Bill Gates-backed startup develops optical transistors running at 56 GHz to rival Nvidia AI chips

Texas-based startup Neurophos, backed by Bill Gates' fund, developed an optical processing unit that the company claims is ten times more powerful than Nvidia's Vera Rubin NVL72 AI supercomputer in FP4 and INT4 compute workloads while consuming similar power. The startup achieves these metrics through a significantly larger matrix and much higher clock speed.

The chip features a single photonic sensor measuring 1,000 by 1,000. This matrix is roughly 15 times larger than the standard 256 x 256 used in most AI accelerators. Meanwhile, the company managed to shrink its optical transistor by approximately 10,000 times compared to current solutions.

Neurophos CEO Patrick Bowen explained:

The equivalent of the optical transistor that you get from Silicon Photonics factories today is massive. It's like 2 mm long. You just can't fit enough of them on a chip in order to get a compute density that remotely competes with digital CMOS today.

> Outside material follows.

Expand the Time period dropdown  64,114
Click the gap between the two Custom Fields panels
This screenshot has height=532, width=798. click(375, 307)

The first-generation accelerator will have "the optical equivalent" of one tensor core at around 25 square mm in size. By comparison, Nvidia's Vera Rubin chip features 576 tensor cores, but Neurophos compensates through a different approach. Beyond the larger matrix tile size, the company's first optical processor, the Tulkas T100, will operate at 56 GHz – substantially higher than the 9.1 GHz world record on Intel Core i9-14900KF and the 2.6 GHz boost clock of Nvidia RTX Pro 6000. This allows it to outperform Nvidia AI accelerators despite appearing less capable on paper.

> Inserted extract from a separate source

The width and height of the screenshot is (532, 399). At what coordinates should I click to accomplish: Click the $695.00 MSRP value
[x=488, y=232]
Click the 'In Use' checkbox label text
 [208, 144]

The company noted that its optical transistors use existing semiconductor fabrication technologies, meaning it could potentially leverage fabs like Intel or TSMC for mass production. The chips remain in testing phase, with volume production not expected before 2028. Neurophos also faces challenges including the need for substantial vector processing units and static memory (SRAM).

Photonics has become a frontier attracting major players. Nvidia already uses Spectrum-X Ethernet photonics switch systems in its Rubin platform, while AMD plans to establish a $280 million hub specifically focused on silicon photonics research.